Taxation and the Maintenance of the Army;
The Policies of the Treasury

With the restoration of peace in 1711, it might have been expected that Transylvania's tax obligations would once again be determined by the Diploma Leopoldinum, which had set a figure of 50 thousand imperial thalers. That amount was smaller than the tribute exacted by the Turks during the reign of Apafi, but far greater than the tax paid to the Porte over the first half of the 17th century. However, there was no question of applying this benchmark. The tax did fall below the level that had prevailed between 1690 and 1703, but it amounted in 1714 to 700,000 forints (excluding the surtax); {2-567.} that level was maintained in 1716, and increased to 940,000 forints in 1717. At a time when the country was debilitated by the plague, cattle disease, and famine, the Peace of Požarevac induced some welcome attenuation of the tax burden, to 540,000 forints in 1720, and 600,000 in 1730. The annual levy remained in the range of 600,000–800,000 forints until the early 1750s, when a new tax regime was introduced.
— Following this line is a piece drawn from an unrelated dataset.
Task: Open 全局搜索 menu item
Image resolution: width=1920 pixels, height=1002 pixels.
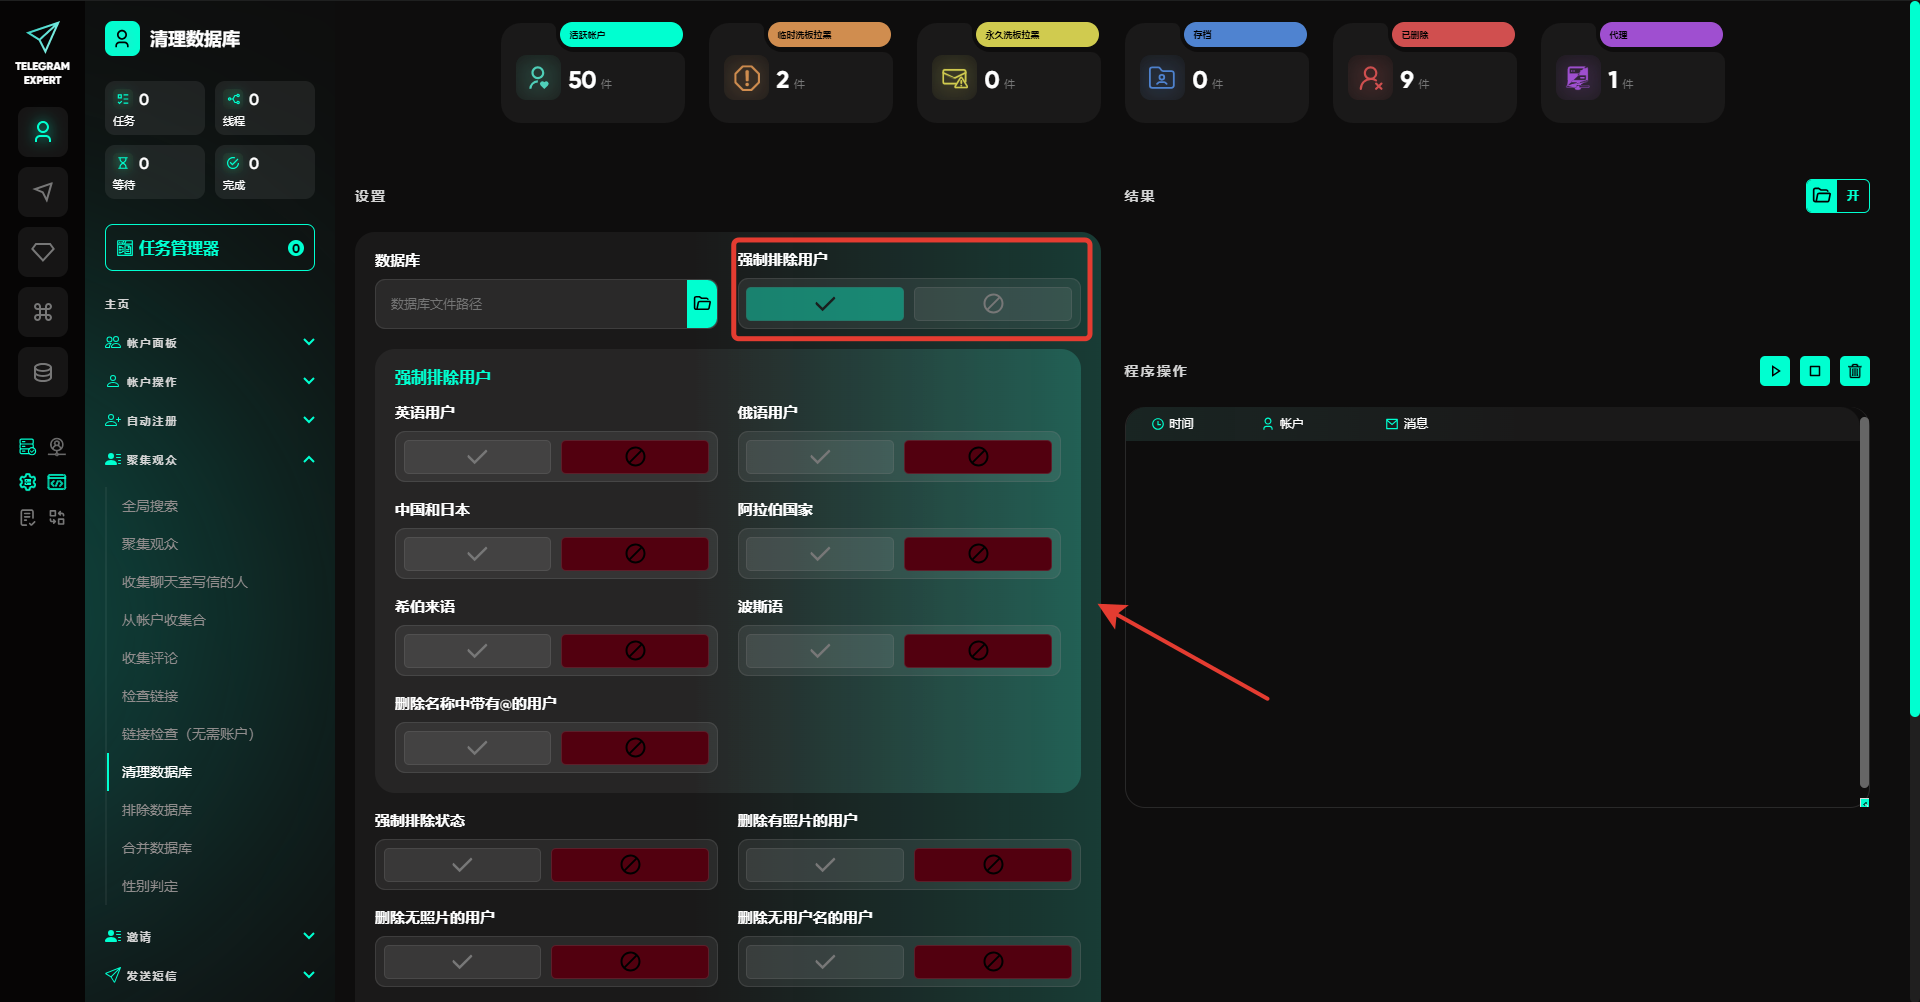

That level was, by conservative estimate, ten times higher than the national taxes, including the tribute to the Porte, raised at the time of Gabriel Bethlen and György Rákóczi I; to be sure, the country's population had increased, but the economy registered only modest growth.

This heavy tax burden was distributed unevenly among Transylvania's 'nations'. Taxation by 'gates' (kapuadó) had already become unrealistic in the final decades principality, when as many as ten nominally taxable families might be covered by a single gate, and the practice was discontinued in the 1710s and 1720s. How-ever, the basic distribution of the tax burden remained as before. The Székelys were levied one-sixth of the total; the Hungarian and Székely towns, together with the foreigners enjoying special legal status, paid under 10 percent; of the remainder, the Saxons paid slightly over, and the counties slightly under half. With a slight adjustment in favour of the Saxons, this distribution was confirmed in 1730: the Hungarian 'nation' paid 37 percent, the Saxons 38 percent, the Székelys 17 percent, and the towns and special groups 8 percent. This pattern remained in force, with minor adjustments, until the 1750s, when a new tax regime came into force.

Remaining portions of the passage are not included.